**Text provided:**

»»

The developers of freeRTOS also ran into these issues and therefore provide multiple heaps that take different compromises (eg, fast, but no freeing at all, or a bit slower but no merging of freed blocks, or slow but merging of freed blocks). There is an overview of their implementations here: http://www.freertos.org/a00111.html

Is there any benefit to use multiple heaps for memory management purposes?

I am a student of a system software faculty. Now I'm developing a memory manager for Windows. Here's my simple implementation of malloc() and free():
HANDLE heap = HeapCreate(0, 0, 0);
void* hmalloc(size_t size)
{
return HeapAlloc(heap, 0, size);
}
void hfree(void* memory)
{
HeapFree(heap, 0, memory);
}
int main()
{
int* ptr1 = (int*)hmalloc(100*sizeof(int));
int* ptr2 = (int*)hmalloc(100*sizeof(int));
int* ptr3 = (int*)hmalloc(100*sizeof(int));
hfree(ptr2);
hfree(ptr3);
hfree(ptr1);
return 0;
}
It works fine. But I can't understand is there a reason to use multiple heaps? Well, I can allocate memory in the heap and get the address to an allocated memory chunk. But here I use ONE heap. Is there a reason to use multiple heaps? Maybe for multi-threaded/multi-process applications? Please explain.
The main reason for using multiple heaps/custom allocators are for better memory control. Usually after lots of new/delete's the memory can get fragmented and loose performance for the application (also the app will consume more memory). Using the memory in a more controlled environment can reduce heap fragmentation.
Also another usage is for preventing memory leaks in the application, you could just free the entire heap you allocated and you don't need to bother with freeing all the object allocated there.
Another usage is for tightly allocated objects, if you have for example a list then you could allocate all the nodes in a smaller dedicated heap and the app will gain performance because there will be less cache misses when iterating the nodes.
Edit: memory management is however a hard topic and in some cases it is not done right. Andrei Alexandrescu had a talk at one point and he said that for some application replacing the custom allocator with the default one increased the performance of the application.
This is a good link that elaborates on why you may need multiple heap:
https://caligari.dartmouth.edu/doc/ibmcxx/en_US/doc/libref/concepts/cumemmng.htm
"Why Use Multiple Heaps?
Using a single runtime heap is fine for most programs. However, using multiple
heaps can be more efficient and can help you improve your program's performance
and reduce wasted memory for a number of reasons:
1- When you allocate from a single heap, you may end up with memory blocks on
different pages of memory. For example, you might have a linked list that
allocates memory each time you add a node to the list. If you allocate memory for
other data in between adding nodes, the memory blocks for the nodes could end up
on many different pages. To access the data in the list, the system may have to
swap many pages, which can significantly slow your program.
With multiple heaps, you can specify which heap you allocate from. For example,
you might create a heap specifically for the linked list. The list's memory blocks
and the data they contain would remain close together on fewer pages, reducing the
amount of swapping required.
2- In multithread applications, only one thread can access the heap at a time to
ensure memory is safely allocated and freed. For example, say thread 1 is
allocating memory, and thread 2 has a call to free. Thread 2 must wait until
thread 1 has finished its allocation before it can access the heap. Again, this
can slow down performance, especially if your program does a lot of memory
operations.

««

In the forum excerpt above, why must thread 2 wait before it can free memory while thread 1 is allocating?

**Stored data:**
»»

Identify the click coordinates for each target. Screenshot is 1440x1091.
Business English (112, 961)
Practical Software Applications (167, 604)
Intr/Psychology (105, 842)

««

**Finished answer:** Only one thread can access the heap at a time, so thread 2 must wait until thread 1 has finished its allocation.